Study Stacks MySQL, MapReduce and Hive
From the post:
Many small and medium sized businesses would like to get in on the big data game but do not have the resources to implement parallel database management systems. That being the case, which relational database management system would provide small businesses the highest performance?
This question was asked and answered by Marissa Hollingsworth of Boise State University in a graduate case study that compared the performance rates of MySQL, Hadoop MapReduce, and Hive at scales no larger than nine gigabytes.
Hollingsworth also used only relational data, such as payment information, which stands to reason since anything more would require a parallel system. “This experiment,” said Hollingsworth “involved a payment history analysis which considers customer, account, and transaction data for predictive analytics.”
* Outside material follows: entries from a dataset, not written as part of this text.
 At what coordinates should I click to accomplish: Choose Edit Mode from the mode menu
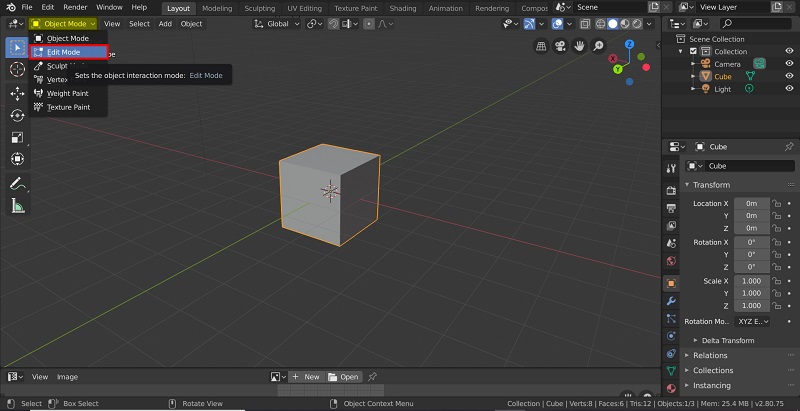click(63, 52)

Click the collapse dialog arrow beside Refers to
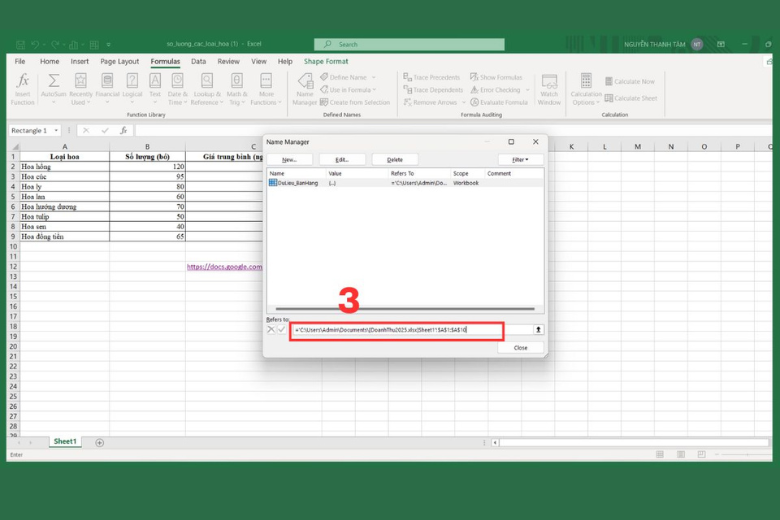(x=539, y=329)
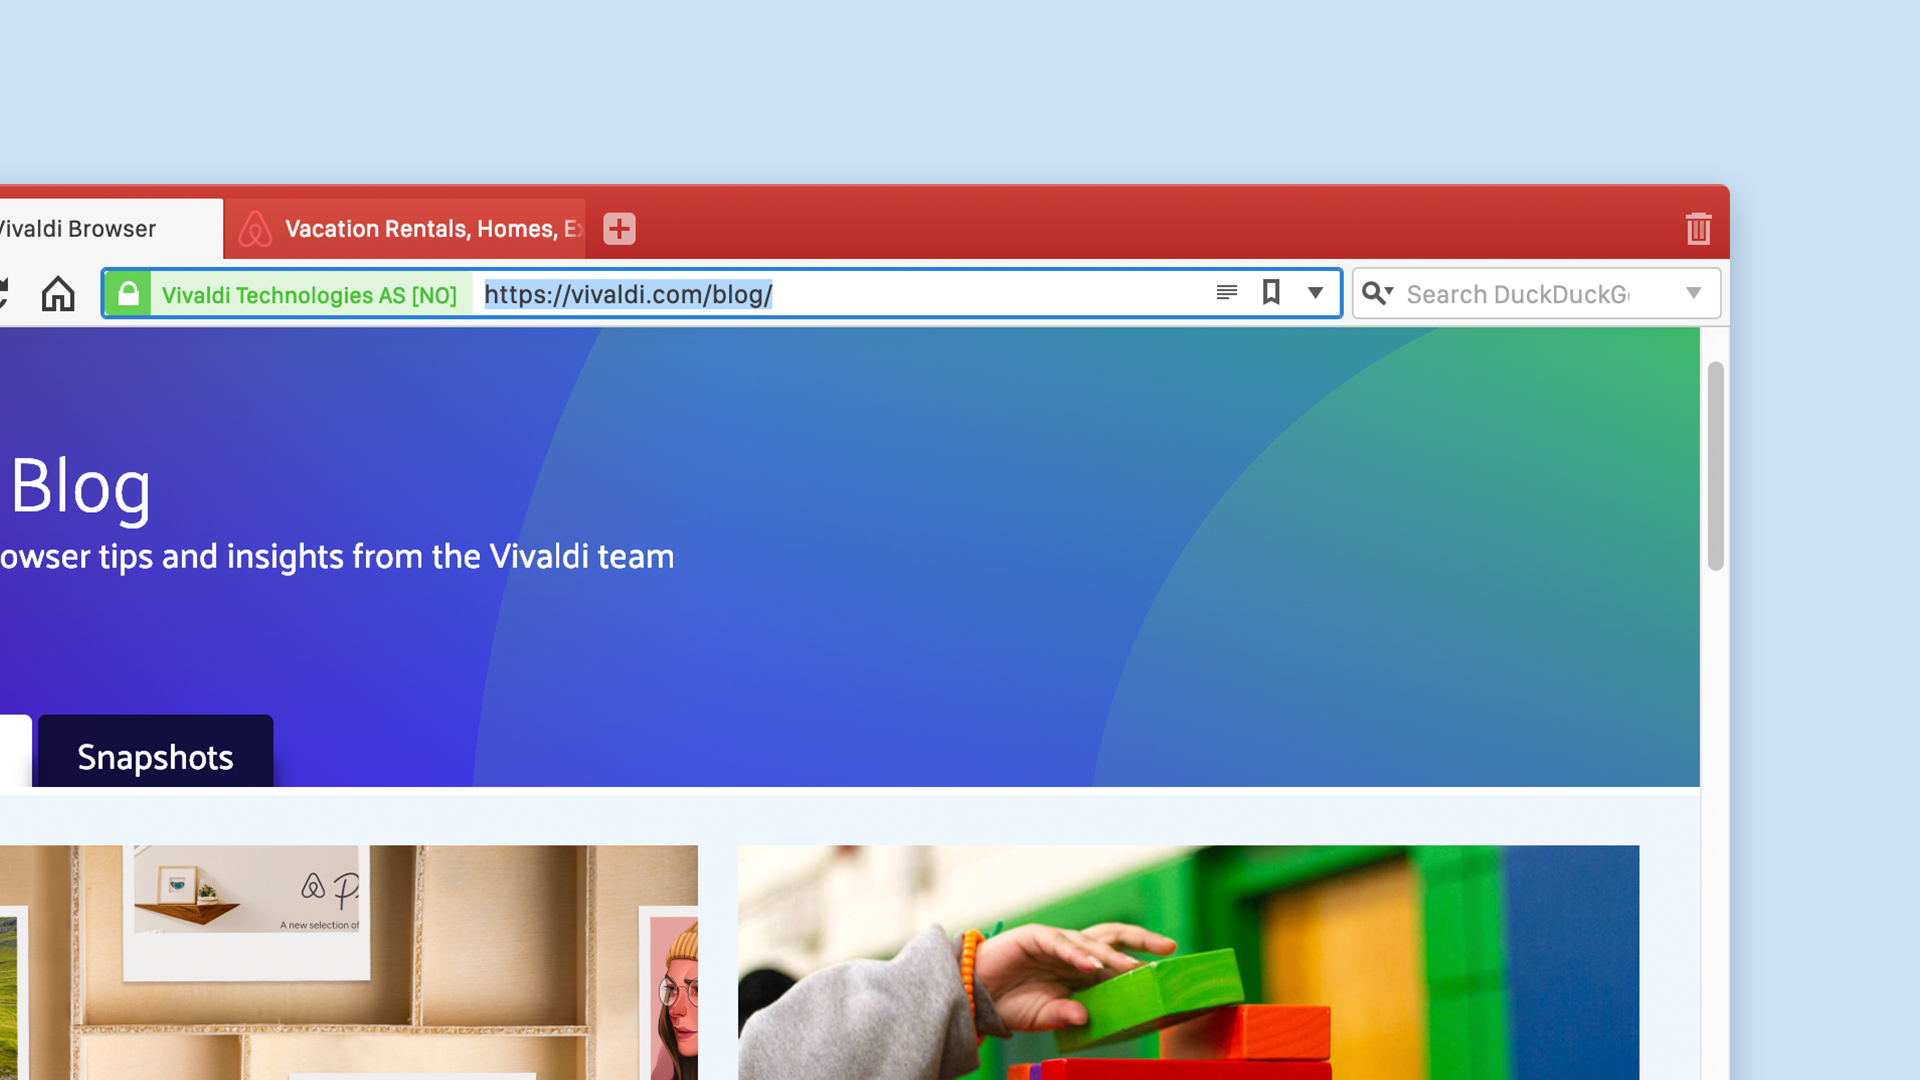Click the Snapshots button on blog
Viewport: 1920px width, 1080px height.
tap(154, 754)
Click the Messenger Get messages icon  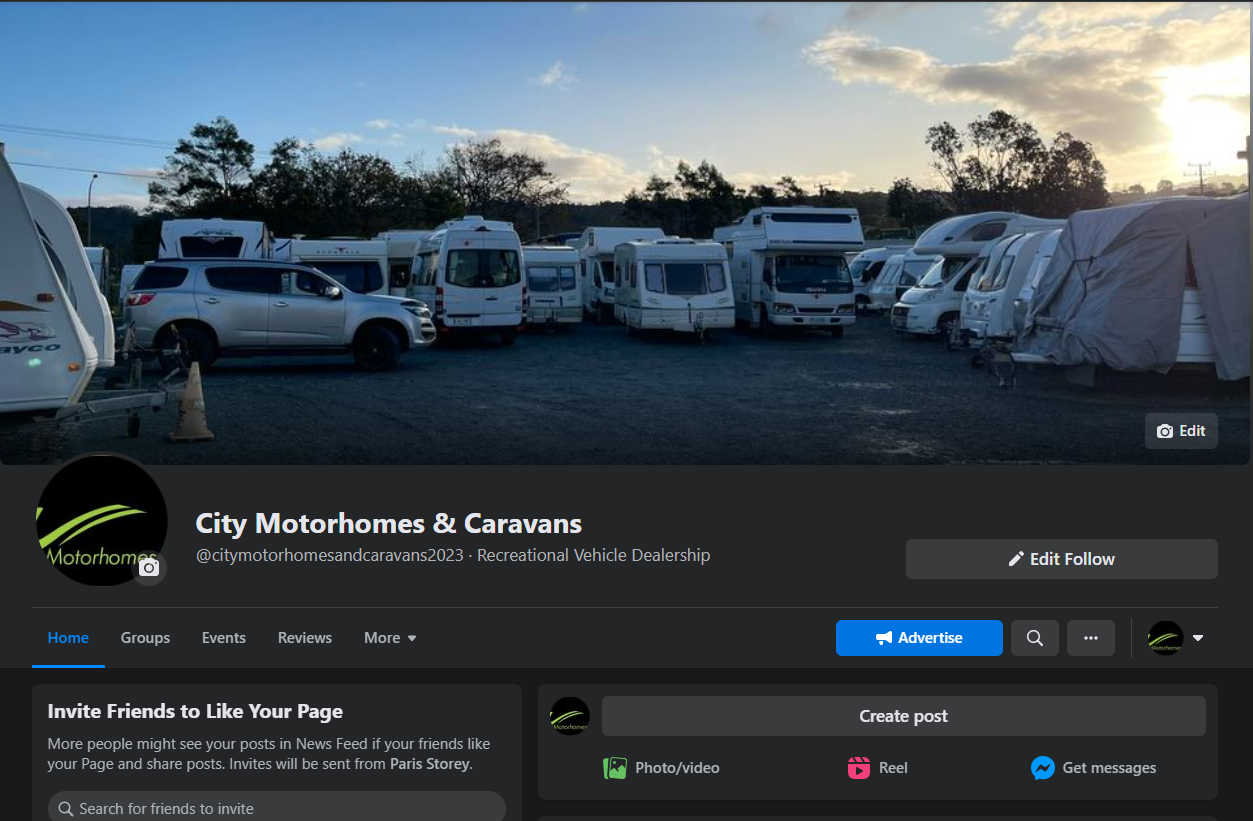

The case study, the full text of which can be found here, concluded that MapReduce would beat out MySQL and Hive for datasets larger than one gigabyte. As Hollingsworth wrote, “The results show that the single server MySQL solution performs best for trial sizes ranging from 200MB to 1GB, but does not scale well beyond that. MapReduce outperforms MySQL on data sets larger than 1GB and Hive outperforms MySQL on sets larger than 2GB.”
Although your friends may not admit it, some of them have small data. Or interact with clients with small data.
You print this post out and put it in their inbox. Anonymously. They will appreciate it even if they can’t acknowledge having seen it.
When thinking about data and data storage, you might want to keep the comparisons you will find at: How much is 1 byte, kilobyte, megabyte, gigabyte, etc.? in mind.
Roughly speaking, 1 GB is the equivalent of 4,473 books.
The 10 GB limit in this study is roughly 44,730 books.
Sometimes all you need is small data.